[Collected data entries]
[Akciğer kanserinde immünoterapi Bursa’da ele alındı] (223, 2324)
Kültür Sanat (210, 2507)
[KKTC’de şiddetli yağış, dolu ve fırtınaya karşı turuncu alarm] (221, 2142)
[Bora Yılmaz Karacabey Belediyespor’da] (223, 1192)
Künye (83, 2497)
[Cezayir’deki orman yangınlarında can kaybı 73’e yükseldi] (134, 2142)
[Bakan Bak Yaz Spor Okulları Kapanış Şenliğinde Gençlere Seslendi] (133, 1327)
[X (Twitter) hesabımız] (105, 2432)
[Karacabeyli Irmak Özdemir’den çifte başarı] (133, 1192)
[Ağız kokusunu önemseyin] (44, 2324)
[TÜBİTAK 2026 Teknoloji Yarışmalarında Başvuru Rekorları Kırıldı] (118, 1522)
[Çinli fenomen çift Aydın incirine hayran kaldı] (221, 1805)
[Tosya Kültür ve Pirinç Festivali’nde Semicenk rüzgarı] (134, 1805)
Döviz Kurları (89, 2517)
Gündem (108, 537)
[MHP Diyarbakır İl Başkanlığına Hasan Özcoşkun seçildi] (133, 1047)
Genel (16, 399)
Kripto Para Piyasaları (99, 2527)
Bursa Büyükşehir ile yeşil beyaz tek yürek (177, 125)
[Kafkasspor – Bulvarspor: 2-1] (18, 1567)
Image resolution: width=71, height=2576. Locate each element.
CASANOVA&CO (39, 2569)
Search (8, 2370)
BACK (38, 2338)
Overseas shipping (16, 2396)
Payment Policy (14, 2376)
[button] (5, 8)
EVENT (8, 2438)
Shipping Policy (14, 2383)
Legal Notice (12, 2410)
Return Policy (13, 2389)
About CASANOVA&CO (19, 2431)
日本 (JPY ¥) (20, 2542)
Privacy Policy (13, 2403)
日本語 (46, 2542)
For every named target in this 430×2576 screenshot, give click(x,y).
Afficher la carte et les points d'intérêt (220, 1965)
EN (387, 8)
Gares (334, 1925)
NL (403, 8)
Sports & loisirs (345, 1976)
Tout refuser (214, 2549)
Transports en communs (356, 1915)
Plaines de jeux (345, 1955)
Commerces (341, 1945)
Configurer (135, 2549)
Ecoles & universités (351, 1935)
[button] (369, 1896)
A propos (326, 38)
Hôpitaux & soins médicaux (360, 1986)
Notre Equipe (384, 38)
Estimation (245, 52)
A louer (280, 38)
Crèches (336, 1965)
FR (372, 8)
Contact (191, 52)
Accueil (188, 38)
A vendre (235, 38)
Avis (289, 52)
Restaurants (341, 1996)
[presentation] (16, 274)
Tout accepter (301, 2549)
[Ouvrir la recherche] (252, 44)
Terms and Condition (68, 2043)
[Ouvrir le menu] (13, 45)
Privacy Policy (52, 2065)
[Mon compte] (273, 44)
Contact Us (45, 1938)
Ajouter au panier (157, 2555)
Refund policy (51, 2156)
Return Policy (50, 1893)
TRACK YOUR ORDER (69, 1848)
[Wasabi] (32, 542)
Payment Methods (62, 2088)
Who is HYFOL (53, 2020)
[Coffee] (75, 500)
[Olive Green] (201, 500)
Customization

** BRIEF **
Begin with the first line of the data above and, please, print each line exactly until you have printed the line containing "Genel (16, 399)"; print nothing else.

** ANSWER TO THE EXERCISE **
[Akciğer kanserinde immünoterapi Bursa’da ele alındı] (223, 2324)
Kültür Sanat (210, 2507)
[KKTC’de şiddetli yağış, dolu ve fırtınaya karşı turuncu alarm] (221, 2142)
[Bora Yılmaz Karacabey Belediyespor’da] (223, 1192)
Künye (83, 2497)
[Cezayir’deki orman yangınlarında can kaybı 73’e yükseldi] (134, 2142)
[Bakan Bak Yaz Spor Okulları Kapanış Şenliğinde Gençlere Seslendi] (133, 1327)
[X (Twitter) hesabımız] (105, 2432)
[Karacabeyli Irmak Özdemir’den çifte başarı] (133, 1192)
[Ağız kokusunu önemseyin] (44, 2324)
[TÜBİTAK 2026 Teknoloji Yarışmalarında Başvuru Rekorları Kırıldı] (118, 1522)
[Çinli fenomen çift Aydın incirine hayran kaldı] (221, 1805)
[Tosya Kültür ve Pirinç Festivali’nde Semicenk rüzgarı] (134, 1805)
Döviz Kurları (89, 2517)
Gündem (108, 537)
[MHP Diyarbakır İl Başkanlığına Hasan Özcoşkun seçildi] (133, 1047)
Genel (16, 399)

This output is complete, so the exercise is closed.